That doesn't mean everyone has accepted it. And it doesn't mean the public will support a possible sales tax increase in 2006 to expand it, nor that the controversy is dead.

TRAX carried an average of 43,205 passengers each weekday in September, the most recent month UTA data are available. The north-south line has an average weekday ridership of 28,133, well above UTA's projections five years ago.

Trains, running at their maximum length of four vehicles, are packed during morning and evening rush hours. U. students and employees have used TRAX to bypass packed parking lots on campus. TRAX extensions to Midvale and West Jordan, West Valley City and Draper, among other locations, are planned.

Failure or alternative?

Still, no matter how good the numbers look, the system is a failure to Drew Chamberlain, who helped organize a boisterous protest at TRAX's groundbreaking in 1997.

"It makes me feel good to know I was right about TRAX," said Chamberlain, a South Jordan resident and chairman of the local anti-light-rail group Coalition for Accountable Government.
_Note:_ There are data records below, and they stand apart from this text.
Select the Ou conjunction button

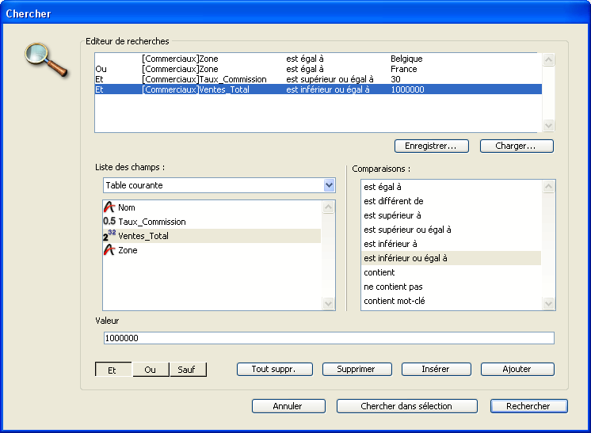coord(151,370)
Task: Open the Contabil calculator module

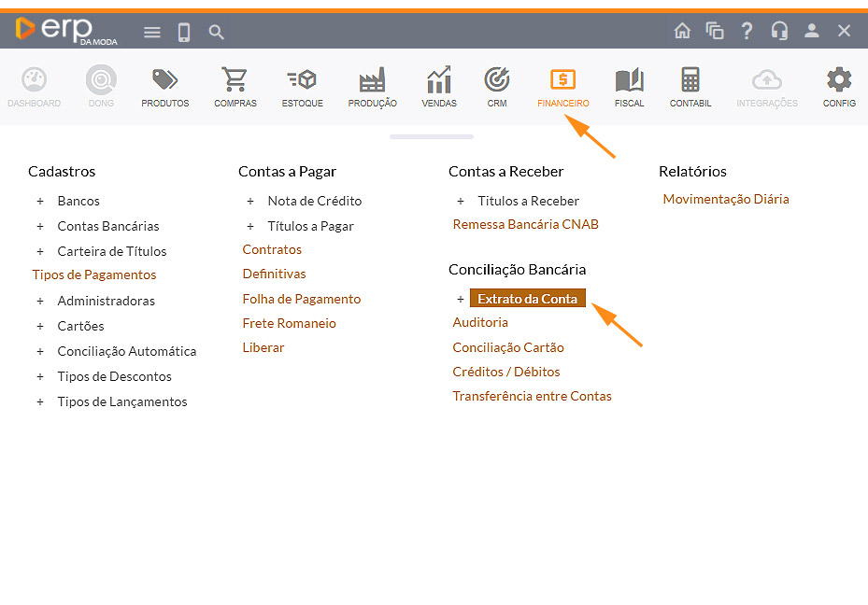Action: (x=690, y=86)
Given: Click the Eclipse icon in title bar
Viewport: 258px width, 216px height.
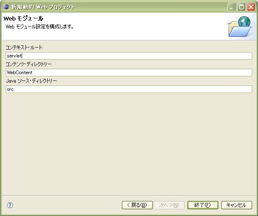Looking at the screenshot, I should [x=6, y=7].
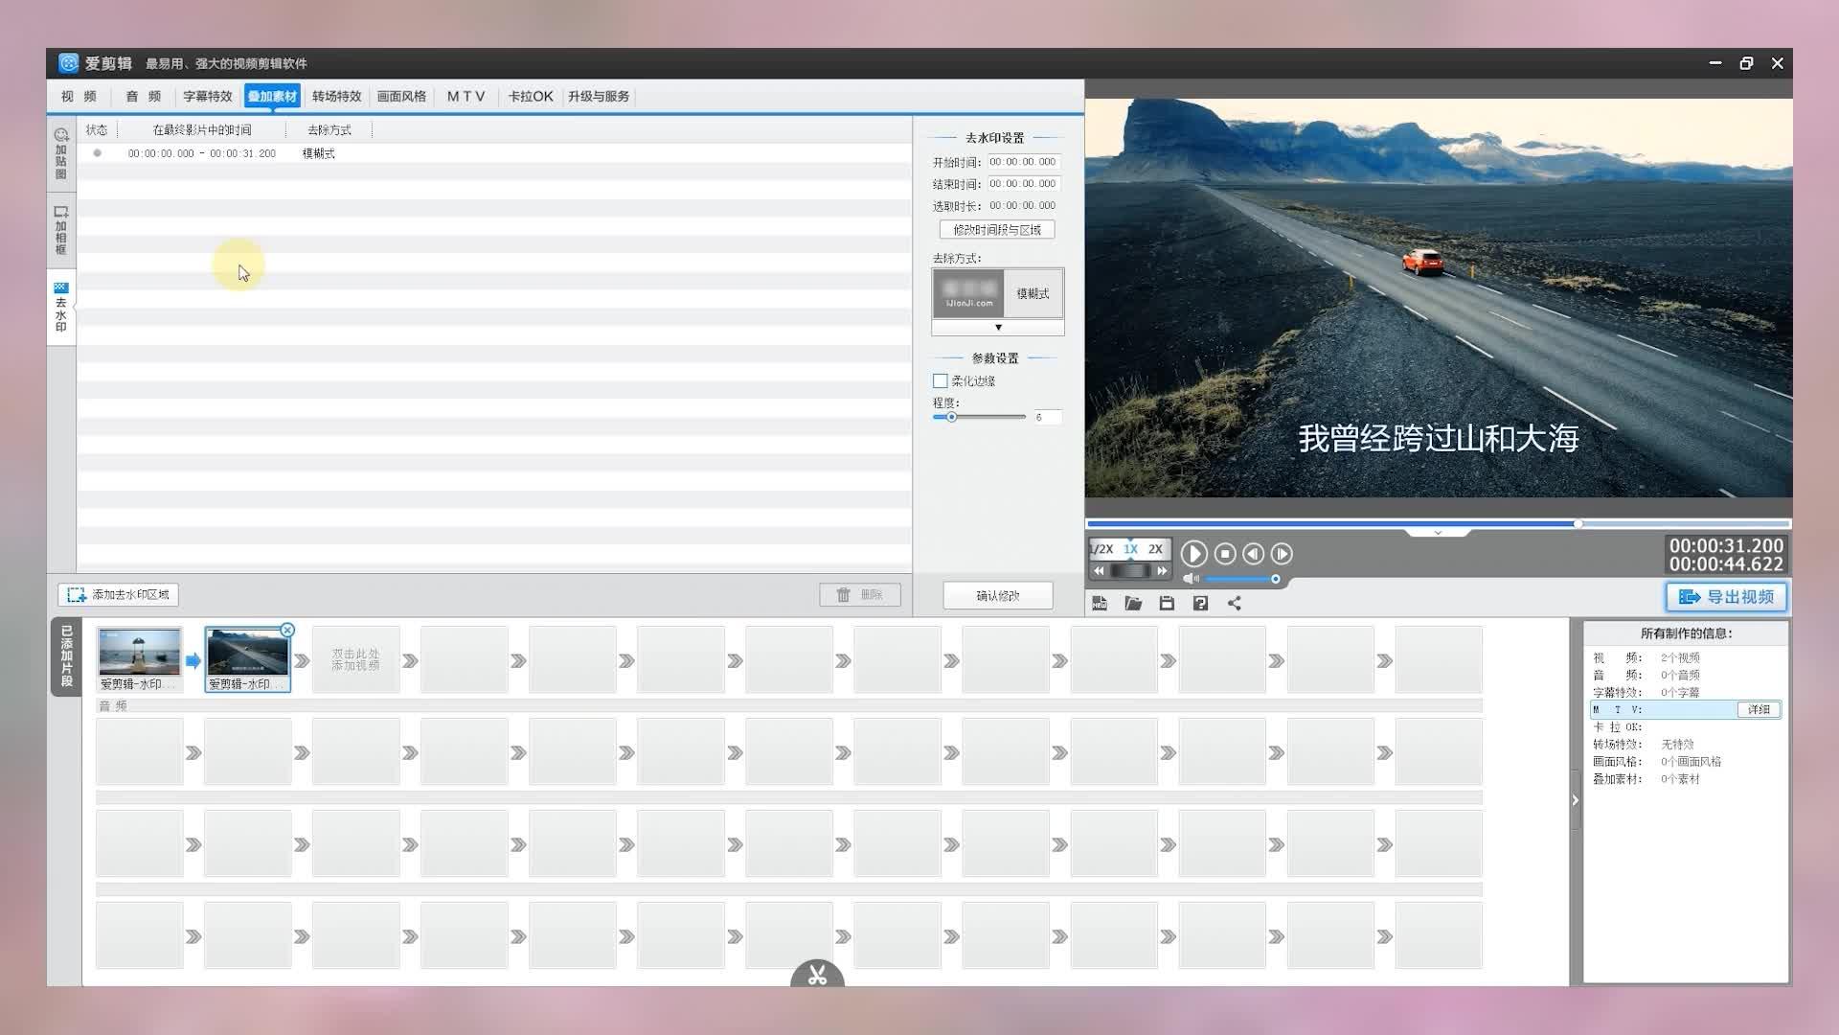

"It did exactly what we expected it to do, and that's nothing. UTA is real good at shifting (ridership) numbers around, but they're not getting anybody else off the road. Their actual customer base is shrinking. They have more boardings, but boardings isn't customers, boardings is just transfers.

"Even with the padded numbers, TRAX is a failure and we should never build more lines," he said. "We should close this system. It has bankrupted UTA."
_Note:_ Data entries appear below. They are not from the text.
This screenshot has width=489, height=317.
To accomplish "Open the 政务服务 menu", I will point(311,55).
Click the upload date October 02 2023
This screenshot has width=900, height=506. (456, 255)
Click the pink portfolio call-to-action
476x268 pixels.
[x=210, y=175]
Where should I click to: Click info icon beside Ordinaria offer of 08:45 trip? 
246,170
UTA officials, Envision Utah, the Wasatch Front Regional Council and a recent transportation task force commissioned by the Legislature agree that UTA needs more money to expand and operate its light rail, bus and planned commuter rail system. But they have concluded the investment in transit infrastructure is worth it to provide efficient, congestion-relieving transportation alternatives in the fast-growing metropolitan area.